October 5, 2024
Dueling Studies Dispute Need for More Pipelines in New England
Two studies released last week came to opposite conclusions on the need for additional natural gas pipelines in New England.

By William Opalka

Two studies released last week came to opposite conclusions on the need for additional natural gas pipeline capacity in New England.

The results were unsurprising: One study was funded by domestic natural gas producers; the other by a liquefied natural gas importer.

GDF SUEZ

One report, funded by GDF SUEZ Energy North America, which operates an LNG import terminal in Everett, Mass., concluded that the region has adequate pipeline capacity to meet winter power demand, especially if contributions from dual-fuel-capable generation and LNG are expanded.

pipelines
Studies sponsored by domestic gas producers and a gas importer came to unsurprisingly opposite conclusions about the need for additional pipelines in New England.

The report, written by international consultant Energyzt Advisors, is highly critical of the proposal embraced by several New England governors to help fund added natural gas infrastructure with a tariff assessed on electricity ratepayers. (See New England Governors Revise Energy Strategy.)

“The proposed electricity ratepayer funding of additional gas pipeline capacity is an expensive and dangerous proposition in terms of ratepayer cost and healthy market function in New England,” the report says.

ANGA, API

The second report, sponsored by America’s Natural Gas Alliance and the American Petroleum Institute, which represent domestic oil and gas producers, says that the region will pay $5.4 billion in higher energy costs (2014 dollars) between 2016 and 2020 unless more pipelines and other infrastructure are built.

“The $5.4 billion in added costs will ramp up from 2016 through 2020, increasing the region’s electricity and natural gas costs by 9% in 2020, according to forecasted energy demand and costs,” says the report, written by Boston-based LaCapra Associates and the Economic Development Research Group.

It was issued by the newly formed New England Coalition for Affordable Energy, which also includes business groups, real estate interests and a utility workers union.

New England’s governors and ISO-NE have said existing pipelines are inadequate to supply the generation base, especially as more natural gas generation enters the power plant portfolio and older coal-fired plants retire.

The GDF SUEZ report says pipeline projects already underway are enough to meet peaking needs.
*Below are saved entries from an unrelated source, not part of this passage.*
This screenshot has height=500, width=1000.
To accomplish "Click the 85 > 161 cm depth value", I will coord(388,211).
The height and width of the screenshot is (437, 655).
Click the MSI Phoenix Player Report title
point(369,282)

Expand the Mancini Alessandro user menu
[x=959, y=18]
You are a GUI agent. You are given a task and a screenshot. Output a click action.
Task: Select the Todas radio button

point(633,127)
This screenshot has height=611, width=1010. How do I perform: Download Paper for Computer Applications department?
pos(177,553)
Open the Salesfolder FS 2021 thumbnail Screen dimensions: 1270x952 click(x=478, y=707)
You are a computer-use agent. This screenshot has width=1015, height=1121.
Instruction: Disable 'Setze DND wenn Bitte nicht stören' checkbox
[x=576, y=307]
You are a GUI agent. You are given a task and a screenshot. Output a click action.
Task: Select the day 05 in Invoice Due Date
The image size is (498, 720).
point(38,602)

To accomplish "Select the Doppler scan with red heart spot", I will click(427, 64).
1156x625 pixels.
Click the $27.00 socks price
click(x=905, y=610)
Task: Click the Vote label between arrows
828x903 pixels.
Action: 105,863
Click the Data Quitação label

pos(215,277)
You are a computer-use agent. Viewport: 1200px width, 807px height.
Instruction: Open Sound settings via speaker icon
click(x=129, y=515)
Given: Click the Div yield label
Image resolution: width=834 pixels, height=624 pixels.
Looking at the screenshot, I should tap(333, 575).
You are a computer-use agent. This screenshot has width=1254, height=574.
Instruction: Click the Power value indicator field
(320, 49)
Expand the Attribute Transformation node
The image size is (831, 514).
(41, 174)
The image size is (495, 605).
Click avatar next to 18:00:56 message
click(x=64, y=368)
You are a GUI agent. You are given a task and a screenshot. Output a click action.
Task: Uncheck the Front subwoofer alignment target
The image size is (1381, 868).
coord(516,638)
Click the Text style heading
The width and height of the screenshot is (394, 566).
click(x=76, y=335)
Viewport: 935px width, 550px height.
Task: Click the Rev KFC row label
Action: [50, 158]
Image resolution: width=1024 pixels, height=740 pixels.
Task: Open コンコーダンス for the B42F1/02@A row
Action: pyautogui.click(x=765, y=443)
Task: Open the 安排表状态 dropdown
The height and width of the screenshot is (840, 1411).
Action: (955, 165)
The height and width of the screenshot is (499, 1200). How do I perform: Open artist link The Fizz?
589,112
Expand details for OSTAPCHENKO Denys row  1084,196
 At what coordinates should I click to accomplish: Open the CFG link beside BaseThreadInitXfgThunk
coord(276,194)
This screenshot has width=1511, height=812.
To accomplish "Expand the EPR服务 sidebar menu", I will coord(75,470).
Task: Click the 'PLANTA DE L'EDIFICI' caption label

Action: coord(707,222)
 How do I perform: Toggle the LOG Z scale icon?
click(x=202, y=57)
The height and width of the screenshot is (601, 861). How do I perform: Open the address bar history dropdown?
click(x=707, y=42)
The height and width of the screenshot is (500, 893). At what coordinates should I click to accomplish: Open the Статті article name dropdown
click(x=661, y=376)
It cited several projects, including Spectra Energy’s Algonquin Incremental Market Project and the Atlantic Bridge Project, which are expected to increase capacity by 600 million cubic feet per day by the winter of 2017-2018. (See Hearing on Algonquin Pipeline Expansion Highlights Local, National Issues.)

Winter Reliability Program

ISO-NE has used a winter reliability program the past two years to combat tight natural gas supplies that are diverted to heat homes and businesses on the coldest days. The program has created incentives for LNG use and for power generators to store oil on-site for plants that can burn either fuel. The GDF SUEZ report also cites ISO-NE’s Pay-for-Performance program, set to debut in 2018, as another reason additional pipelines are not needed.

“The issue is not lack of infrastructure but insufficient commercial contracts to access existing energy,” the report says. “The market is responding with dual-fuel capability and LNG contracts. This past winter 2014/15 has demonstrated the powerful ability of competitive natural gas and electricity markets to respond to price signals,” it adds.

The ANGA/API report counters that energy infrastructure constraints have cost the region at least $7.5 billion over the past three winters. “Pipeline infrastructure has not kept pace with this increased demand and is reaching maximum capacity, especially during the winter months, to meet both electricity generation and space heating demands,” it said.

The authors said their study is more comprehensive than other analyses that considered only a single type of infrastructure. It includes a scenario in which no new additional infrastructure investments are made and an “unconstrained” case assuming $9 billion in spending for natural gas pipelines, electric transmission and generation.